The following components were added to the granules for subsequent tabletting:
Extrudate 68.1% by weight
Sodium percarbonate 15% by weight
TAED granules 5.8% by weight
Silicone-based foam inhibitor 2.5% by weight
Detergent enzyme (Savinase) 1.6% by weight
Microcrystalline cellulose (added during rounding) 2.0% by weight
Sodium acetate 5.0% by weight.
The granules were formed in a hydraulic press in the same way as described in Examples 1 to 3. The dimensions and properties of the tablets produced were as follows:
Weight 56 g
Diameter 38 mm
Height 40.5 mm
Breaking strength 60N
Density 1.22 g/cm3.
When these detergent tablets were used in a washing machine at 30° C., no tablet residues were found in the washing after a washing time of 15 minutes.

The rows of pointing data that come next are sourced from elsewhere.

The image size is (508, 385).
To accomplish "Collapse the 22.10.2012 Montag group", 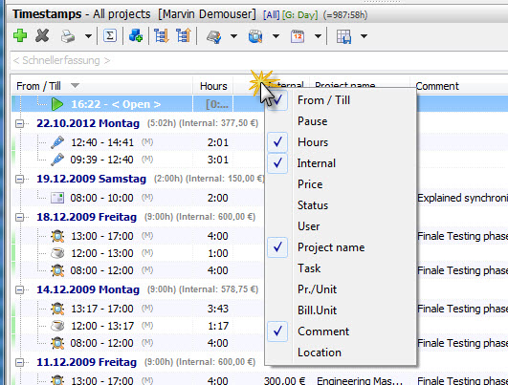I will [x=20, y=123].
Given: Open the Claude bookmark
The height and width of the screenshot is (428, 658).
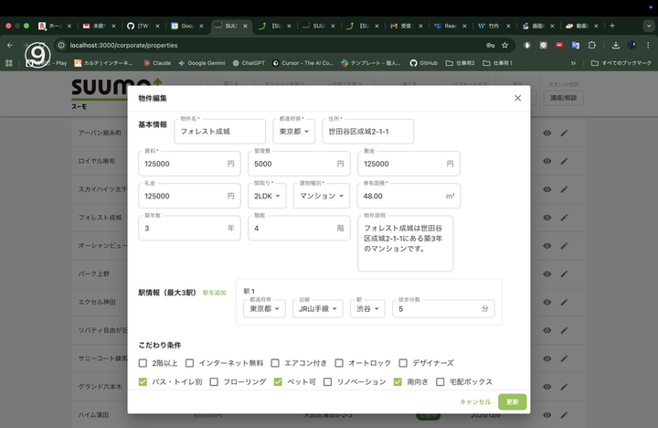Looking at the screenshot, I should (x=156, y=63).
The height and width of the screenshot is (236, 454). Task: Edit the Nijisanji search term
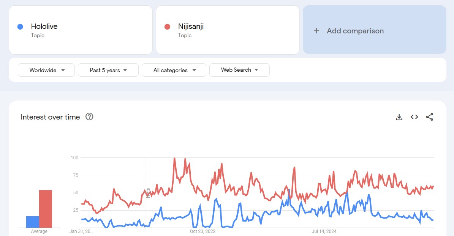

The mixture described in the following was granulated in a pellet press (cavity block with 2 mm bores, cut length of the pellets 1 to 2 mm) and subsequently dried in a fluidized bed, the product temperature not exceeding 50° C. The mixture was obtained as follows:
36.7% by weight of absorbent spray-dried carrier beads based on 75% by weight zeolite NaA (anhydrous), 4% by weight Sokalan CP5®, 3% by weight tallow alcohol+5 EO 3% by weight sodium soap based on tallow fatty acid and bound water and a mixture of 6.7% by weight 60% ABS paste, 1.1% by weight tallow alcohol+5 EO and 4.8% by weight C12-18 fatty alcohol+5 EO were mixed with 5.5% by weight 90% ABS powder, 12.3% by weight soda (anhydrous), 2.4% by weight 83% sodium silicate (Na2 O:SiO2 =1:3.3) and 9.9% by weight of a 50% Sokalan compound (remainder soda and water). 2.6% by weight of a 30% aqueous 1-hydroxyethane-1,1-diphosphonic acid sodium salt solution were then added. The mixture was intensively mixed. 16% perborate monohydrate were introduced shortly before further processing to pellets.

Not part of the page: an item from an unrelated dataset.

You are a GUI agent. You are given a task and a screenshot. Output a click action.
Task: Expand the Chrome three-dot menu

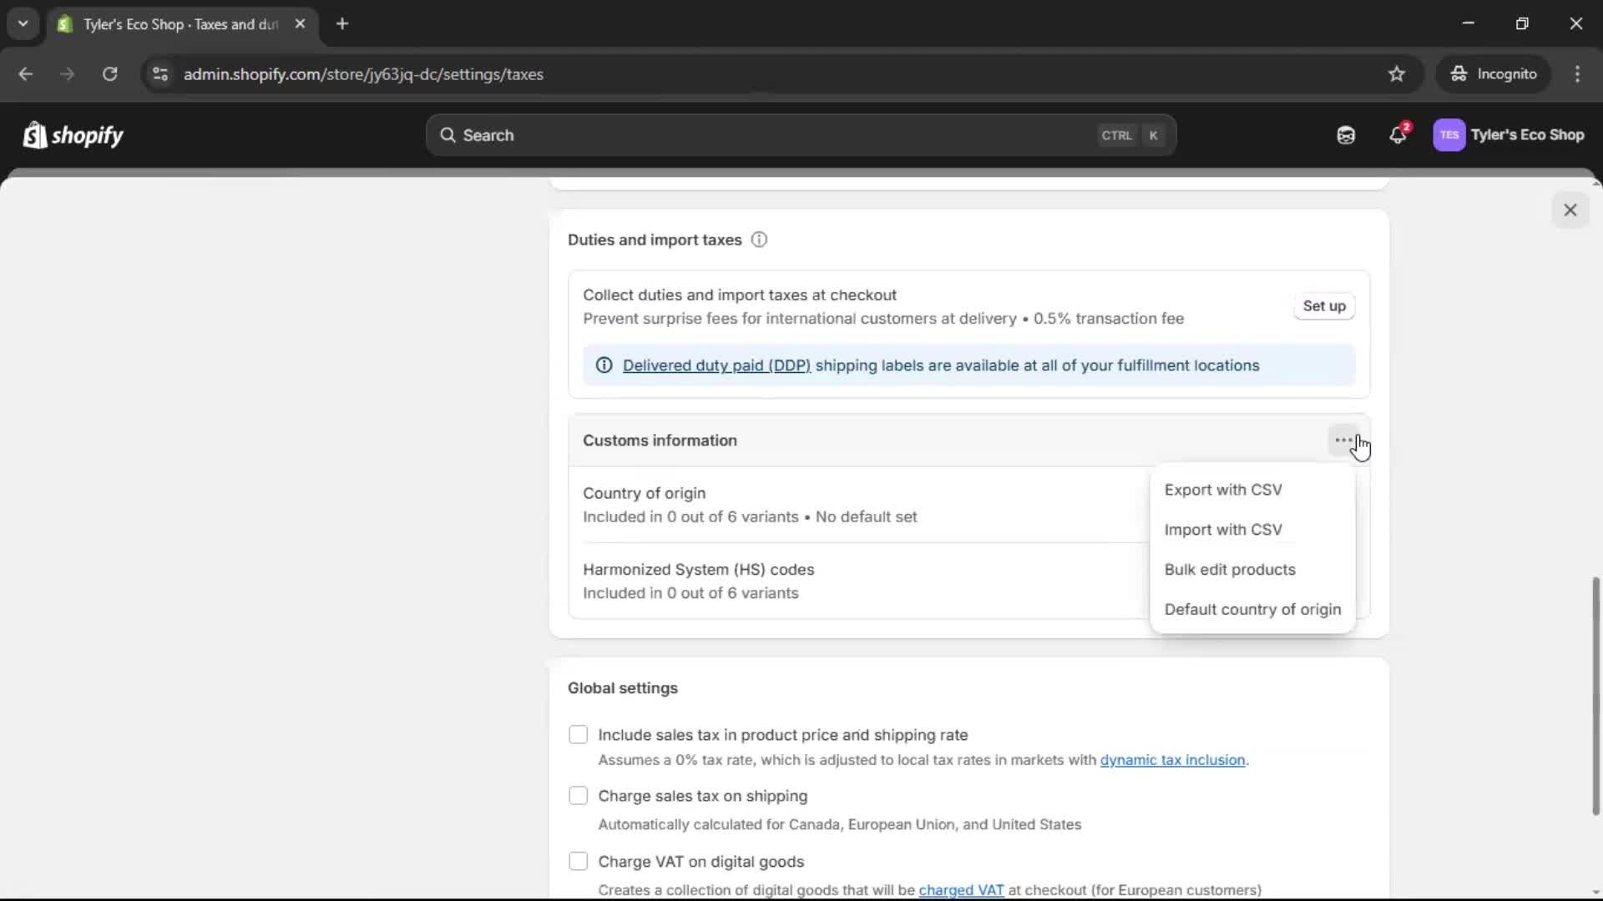pos(1578,74)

For tabletting, the granules (pellets) obtained in the described form and dried were mixed with the following components:
Pellets 90.1% by weight
TAED granules 5.8% by weight
Foam inhibitor 2.5% by weight
Detergent enzyme 1.6% by weight.
Tabletting was again carried out in a hydraulic press (Kurschner, Federal Republic of Germany). The tablets obtained had the following properties:
Weight 52 g
Diameter 38 mm
Height 34 mm
Breaking strength 80N
Density 1.35 g/cm3.
When these detergent tablets were used in a washing machine at 30° C., tablet residues (12 g) were found in the washing after a washing time of 40 minutes.

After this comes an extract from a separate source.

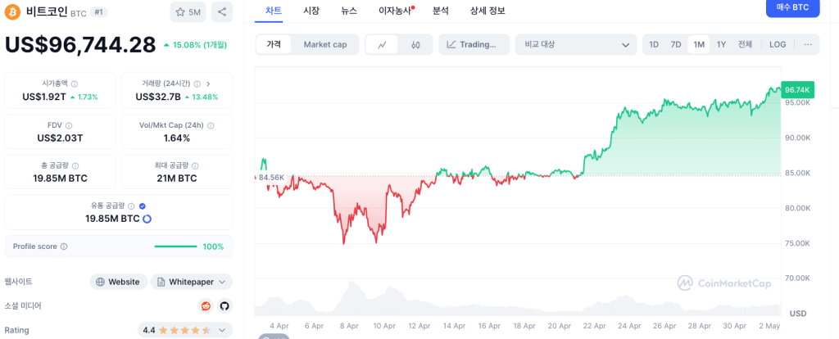This screenshot has height=339, width=839.
Task: Expand the 비교 대상 dropdown
Action: (575, 44)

Before processing to form the free-flowing premix, the carrier beads produced in accordance with Example 5 were charged with the nonionic surfactant (C12-18 fatty alcohol+5 EO). The carrier beads thus charged were then mixed with the other constituents as described in Example 5 using the 60% aqueous ABS paste as lubricant and plasticizer. Further processing was carried out at as described in Example 5. The tablets obtained in this way had the following properties:
Weight 52 g
Diameter 38 mm
Height 35.5 mm
Breaking strength 60 to 80N
Density 1.29 g/cm3.
When these detergent tablets were used in a domestic washing machine at 30° C., no tablet residues were found after a washing time of 20 to 25 minutes.